Thursday, December 12, 2019

Fifth Circuit Renders Important Subject Matter Jurisdiction Opinion Concerning Restraint of Inter-Galactic Trade

Just in time for the holidays, the Fifth Circuit has released THE MOST BIZARRE OPINION OF THE YEAR. A lawyer claiming to be a Deity and a Monarch brought suit against the United States and the State of Louisiana on behalf of the Atakapa Indian de Creole Nation. The District Court sensibly dismissed the suit based on sovereign immunity. However, the Fifth Circuit chose to affirm the decision on the ground that the suit was so completely frivolous that the federal courts lacked jurisdiction to even entertain it. Atakapa Indian de Creole Nation, No. 19-30032 (5th Cir. 12/10/19), which can be found here.

According to the Court:
This action was originally brought as a habeas corpus proceeding by Edward Moses, Jr., a lawyer who calls himself the trustee of the “Atakapa Indian de Creole Nation.” This group is not a federally recognized Indian tribe, and its precise nature is unclear. See Indian Entities Recognized by and Eligible To Receive Services from the United States Bureau of Indian Affairs, 84 Fed. Reg. 1200 (Feb. 1, 2019).
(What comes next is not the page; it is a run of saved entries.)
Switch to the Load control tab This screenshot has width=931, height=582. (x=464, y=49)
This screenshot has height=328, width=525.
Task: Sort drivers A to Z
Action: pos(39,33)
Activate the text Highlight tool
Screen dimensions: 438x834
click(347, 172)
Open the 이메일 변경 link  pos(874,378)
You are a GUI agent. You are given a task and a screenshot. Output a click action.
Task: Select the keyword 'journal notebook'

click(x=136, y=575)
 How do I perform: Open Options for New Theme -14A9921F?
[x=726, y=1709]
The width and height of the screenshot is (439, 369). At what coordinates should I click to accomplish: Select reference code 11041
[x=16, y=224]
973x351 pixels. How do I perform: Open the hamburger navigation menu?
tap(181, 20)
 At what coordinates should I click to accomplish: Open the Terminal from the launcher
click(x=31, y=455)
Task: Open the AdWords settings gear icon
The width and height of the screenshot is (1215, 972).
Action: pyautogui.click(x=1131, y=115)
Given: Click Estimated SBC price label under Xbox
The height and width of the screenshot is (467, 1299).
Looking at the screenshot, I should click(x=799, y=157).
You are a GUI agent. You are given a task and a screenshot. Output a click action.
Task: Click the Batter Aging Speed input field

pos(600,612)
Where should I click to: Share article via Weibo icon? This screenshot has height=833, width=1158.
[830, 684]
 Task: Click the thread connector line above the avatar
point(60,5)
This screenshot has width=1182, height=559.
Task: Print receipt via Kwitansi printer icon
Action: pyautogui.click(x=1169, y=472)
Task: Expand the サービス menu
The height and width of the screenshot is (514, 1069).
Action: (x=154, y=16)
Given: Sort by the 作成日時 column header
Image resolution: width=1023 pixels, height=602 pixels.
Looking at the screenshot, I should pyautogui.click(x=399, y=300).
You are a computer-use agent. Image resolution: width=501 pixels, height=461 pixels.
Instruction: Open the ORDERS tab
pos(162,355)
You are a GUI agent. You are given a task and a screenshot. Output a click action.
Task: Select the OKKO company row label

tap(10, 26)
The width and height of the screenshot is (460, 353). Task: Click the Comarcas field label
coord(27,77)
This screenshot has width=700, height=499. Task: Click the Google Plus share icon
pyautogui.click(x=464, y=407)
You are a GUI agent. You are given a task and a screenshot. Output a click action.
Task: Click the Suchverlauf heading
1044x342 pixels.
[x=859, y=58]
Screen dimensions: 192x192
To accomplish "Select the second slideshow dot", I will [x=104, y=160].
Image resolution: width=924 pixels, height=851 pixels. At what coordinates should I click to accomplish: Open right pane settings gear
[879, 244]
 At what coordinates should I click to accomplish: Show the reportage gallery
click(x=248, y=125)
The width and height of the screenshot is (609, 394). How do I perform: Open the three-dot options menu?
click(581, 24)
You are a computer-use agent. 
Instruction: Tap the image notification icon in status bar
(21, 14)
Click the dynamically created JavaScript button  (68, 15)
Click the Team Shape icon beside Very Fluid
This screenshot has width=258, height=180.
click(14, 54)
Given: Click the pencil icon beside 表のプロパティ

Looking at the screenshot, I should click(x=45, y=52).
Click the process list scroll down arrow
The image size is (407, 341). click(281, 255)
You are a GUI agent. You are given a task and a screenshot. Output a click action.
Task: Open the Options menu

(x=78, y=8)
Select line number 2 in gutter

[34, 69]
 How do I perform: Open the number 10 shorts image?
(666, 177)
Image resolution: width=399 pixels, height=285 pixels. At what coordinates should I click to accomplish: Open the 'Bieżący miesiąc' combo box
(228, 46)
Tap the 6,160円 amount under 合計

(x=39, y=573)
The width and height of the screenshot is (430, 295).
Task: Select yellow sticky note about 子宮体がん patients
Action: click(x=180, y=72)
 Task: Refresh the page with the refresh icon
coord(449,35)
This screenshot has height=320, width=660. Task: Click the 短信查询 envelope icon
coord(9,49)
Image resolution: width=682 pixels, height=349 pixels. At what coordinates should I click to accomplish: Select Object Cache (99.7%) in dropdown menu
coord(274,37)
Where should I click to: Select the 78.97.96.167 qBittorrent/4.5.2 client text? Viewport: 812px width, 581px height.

The initial complaint alleged the Atakapa “are being held as wards of the State through the Louisiana Governor’s Office of Indian Affairs” and “in pupilage under the United States,” and sought formal recognition as “indigenous to Louisiana.” The claims were based on a gumbo of federal and state laws, including eighteenth-century federal treaties with France and Spain, as well as sources such as the “Pactum De Singularis Caelum, [or] the Covenant of One Heaven.” The plaintiff subsequently filed something resembling an amended complaint, which sought to reclassify the action as a “libel suit” under maritime jurisdiction.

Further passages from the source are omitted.